> [Vorgegebener Text]:
Pflegeimmobilien sind eine der derzeit wichtigsten Assetklassen – vor allem wegen des demographischen Wandels. Cureus-COO Christian Möhrke spricht über den Bedarf, geeignete Standorte, den Nachholbedarf in Ostdeutschland und optimale Wege.
„Wir stecken mitten im demografischen Wandel“, sagt Christian Möhrke, Geschäftsführer und COO der Cureus GmbH aus Hamburg, die Pflegeimmobilien im eigenen Bestand hält und auch selbst neue entwickelt. „Der Pflegeimmobilienmarkt kommt schon heute nicht mehr hinterher. Wenn wir als Gesellschaft nicht bald in ernsthafte Versorgungsnöte kommen möchten, müssen wir dringend mehr tun“, mahnt er.
Die Zahlen bestätigen ihn: Einerseits steigt der Bedarf der alternden Bevölkerung an Pflegeplätzen, weil die Zahl der pflegebedürftigen Menschen unweigerlich wächst. Auf 4,1 Millionen beziffert das Statistische Bundesamt ihre Zahl in der aktuellen Pflegebedarfsstatistik des Bundes zum Jahresende 2019 – bis 2040 könnte sie um weitere 40 Prozent steigen. Andererseits stagniert die Zahl der Menschen in stationärer Pflege seit einiger Zeit – ein Warnsignal, dass die zusätzliche Nachfrage also nicht mehr gestillt werden kann und die faktische Kapazitätsgrenze naht.
Kapazitätsgrenze naht: Komplexe Herausforderungen für Pflegeimmobilien
Gründe dafür, dass niemand diese Grenze ganz genau kennt, gibt es einige. Eine rein statistische Auslastung der mehr als 15.000 Pflegeeinrichtungen in Deutschland von 90,6 Prozent klingt auf den ersten Blick beruhigend. Doch Christian Möhrke weist darauf hin, dass nicht alle gemeldeten Plätze auch belegt werden könnten: „In vielen Einrichtungen aus den 1980er- und 1990er-Jahren gibt es noch Zweibettzimmer. Das galt früher als angemessen, heute ist es für viele Betroffene und ihre Familien ein Ausschlusskriterium. Einige Bundesländer schreiben bereits die generelle Einzelbelegung vor.“
Die gesellschaftlichen Ansprüche an die Pflege- und Lebensqualität in den Einrichtungen seien glücklicherweise gestiegen, doch für die Bedarfsberechnung führe dies zu einem Problem. „Je nach Region ist die tatsächliche Nachfrage schon heute sehr viel höher als das Angebot“, weiß Christian Möhrke aus seinen Gesprächen mit Betreibern und Kommunalpolitikern.

> [Zu erledigen]:
A. Schreib aus dem Text über Pflegeimmobilien den Abschnitt von „Pflegeimmobilien sind eine“ bis „und optimale Wege.“ ab, beide Stellen eingeschlossen.
B. Gib bitte aus den Datensätzen die Zeilen von der Zeile mit „Circles (192, 849)“ bis zur Zeile mit „country (865, 1509)“ Wort für Wort wieder, beide Zeilen eingeschlossen.
Der Text über Pflegeimmobilien und die Datensätze sind voneinander unabhängiges Material.

> [Die Datensätze]:
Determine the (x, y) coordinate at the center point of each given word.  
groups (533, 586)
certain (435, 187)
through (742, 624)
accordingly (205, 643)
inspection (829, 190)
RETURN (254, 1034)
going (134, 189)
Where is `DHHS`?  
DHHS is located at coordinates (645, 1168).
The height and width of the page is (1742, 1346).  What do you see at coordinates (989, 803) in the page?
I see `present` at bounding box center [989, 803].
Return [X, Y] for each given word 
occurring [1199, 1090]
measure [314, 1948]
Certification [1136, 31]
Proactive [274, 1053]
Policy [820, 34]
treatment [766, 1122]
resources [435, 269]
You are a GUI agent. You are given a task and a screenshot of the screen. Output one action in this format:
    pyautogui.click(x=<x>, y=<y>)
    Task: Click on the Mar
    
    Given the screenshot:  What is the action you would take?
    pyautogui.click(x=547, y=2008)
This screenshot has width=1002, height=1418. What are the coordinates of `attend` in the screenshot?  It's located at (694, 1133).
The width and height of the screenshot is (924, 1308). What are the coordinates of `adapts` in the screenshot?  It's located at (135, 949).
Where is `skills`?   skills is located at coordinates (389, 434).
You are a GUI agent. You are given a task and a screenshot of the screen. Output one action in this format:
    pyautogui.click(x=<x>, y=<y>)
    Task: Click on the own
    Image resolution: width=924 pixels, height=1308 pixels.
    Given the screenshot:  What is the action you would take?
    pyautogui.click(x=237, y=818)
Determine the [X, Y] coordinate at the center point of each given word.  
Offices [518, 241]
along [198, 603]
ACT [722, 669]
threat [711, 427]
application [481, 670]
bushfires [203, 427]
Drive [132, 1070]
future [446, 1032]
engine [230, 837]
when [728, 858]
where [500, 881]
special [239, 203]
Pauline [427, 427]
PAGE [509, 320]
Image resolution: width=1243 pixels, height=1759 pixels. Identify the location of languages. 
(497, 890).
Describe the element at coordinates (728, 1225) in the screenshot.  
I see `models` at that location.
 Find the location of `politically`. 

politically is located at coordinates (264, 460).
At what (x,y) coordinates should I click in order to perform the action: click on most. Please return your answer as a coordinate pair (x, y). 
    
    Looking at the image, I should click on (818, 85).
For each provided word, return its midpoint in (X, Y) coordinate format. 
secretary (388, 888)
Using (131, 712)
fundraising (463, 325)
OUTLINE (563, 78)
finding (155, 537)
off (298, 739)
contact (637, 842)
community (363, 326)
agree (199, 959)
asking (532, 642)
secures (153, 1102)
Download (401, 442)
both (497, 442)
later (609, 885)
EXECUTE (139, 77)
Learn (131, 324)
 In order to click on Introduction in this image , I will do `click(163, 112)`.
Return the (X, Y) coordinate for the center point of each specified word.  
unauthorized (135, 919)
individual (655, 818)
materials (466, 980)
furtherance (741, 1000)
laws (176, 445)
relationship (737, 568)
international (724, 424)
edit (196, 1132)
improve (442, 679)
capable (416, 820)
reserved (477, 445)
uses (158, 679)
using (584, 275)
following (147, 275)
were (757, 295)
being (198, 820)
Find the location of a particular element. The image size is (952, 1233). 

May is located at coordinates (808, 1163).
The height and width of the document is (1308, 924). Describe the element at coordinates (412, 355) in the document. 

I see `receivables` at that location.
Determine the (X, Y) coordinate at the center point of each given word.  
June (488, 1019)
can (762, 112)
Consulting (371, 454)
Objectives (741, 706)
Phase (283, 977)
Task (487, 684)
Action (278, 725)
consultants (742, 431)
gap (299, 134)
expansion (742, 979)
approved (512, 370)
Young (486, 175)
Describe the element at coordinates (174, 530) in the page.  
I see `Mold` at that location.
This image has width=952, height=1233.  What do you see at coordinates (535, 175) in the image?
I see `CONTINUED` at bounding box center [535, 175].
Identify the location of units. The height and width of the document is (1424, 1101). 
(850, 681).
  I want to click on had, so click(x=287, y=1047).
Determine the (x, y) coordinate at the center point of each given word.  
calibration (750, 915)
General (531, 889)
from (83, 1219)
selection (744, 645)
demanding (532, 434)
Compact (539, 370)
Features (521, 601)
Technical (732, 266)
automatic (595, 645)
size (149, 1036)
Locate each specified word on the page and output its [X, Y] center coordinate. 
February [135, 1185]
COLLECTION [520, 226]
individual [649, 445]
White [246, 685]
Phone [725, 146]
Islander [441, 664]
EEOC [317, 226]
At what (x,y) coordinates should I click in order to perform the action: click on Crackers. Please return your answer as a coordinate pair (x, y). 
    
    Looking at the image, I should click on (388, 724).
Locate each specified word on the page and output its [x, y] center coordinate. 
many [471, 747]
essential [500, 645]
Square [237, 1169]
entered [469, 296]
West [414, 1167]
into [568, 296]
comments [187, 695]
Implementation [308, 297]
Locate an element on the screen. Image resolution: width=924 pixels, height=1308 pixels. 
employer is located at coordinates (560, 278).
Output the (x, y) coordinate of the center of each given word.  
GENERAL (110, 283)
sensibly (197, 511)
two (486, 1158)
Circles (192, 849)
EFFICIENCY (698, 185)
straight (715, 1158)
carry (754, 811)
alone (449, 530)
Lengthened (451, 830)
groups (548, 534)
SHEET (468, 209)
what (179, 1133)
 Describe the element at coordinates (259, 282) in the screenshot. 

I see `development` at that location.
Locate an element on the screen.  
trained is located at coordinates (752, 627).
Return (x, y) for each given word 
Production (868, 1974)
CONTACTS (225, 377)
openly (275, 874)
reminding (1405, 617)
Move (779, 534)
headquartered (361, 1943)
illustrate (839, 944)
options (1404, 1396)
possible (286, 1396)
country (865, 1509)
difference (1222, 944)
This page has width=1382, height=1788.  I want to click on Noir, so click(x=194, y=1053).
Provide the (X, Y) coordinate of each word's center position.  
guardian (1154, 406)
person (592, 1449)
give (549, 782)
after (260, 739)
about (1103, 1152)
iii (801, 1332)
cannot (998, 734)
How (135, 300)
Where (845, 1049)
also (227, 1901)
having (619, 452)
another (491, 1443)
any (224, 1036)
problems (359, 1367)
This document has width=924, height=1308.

> [Ergebnisse der Aufgaben]:
A.
Pflegeimmobilien sind eine der derzeit wichtigsten Assetklassen – vor allem wegen des demographischen Wandels. Cureus-COO Christian Möhrke spricht über den Bedarf, geeignete Standorte, den Nachholbedarf in Ostdeutschland und optimale Wege.

B.
Circles (192, 849)
EFFICIENCY (698, 185)
straight (715, 1158)
carry (754, 811)
alone (449, 530)
Lengthened (451, 830)
groups (548, 534)
SHEET (468, 209)
what (179, 1133)
 Describe the element at coordinates (259, 282) in the screenshot. 

I see `development` at that location.
Locate an element on the screen.  
trained is located at coordinates (752, 627).
Return (x, y) for each given word 
Production (868, 1974)
CONTACTS (225, 377)
openly (275, 874)
reminding (1405, 617)
Move (779, 534)
headquartered (361, 1943)
illustrate (839, 944)
options (1404, 1396)
possible (286, 1396)
country (865, 1509)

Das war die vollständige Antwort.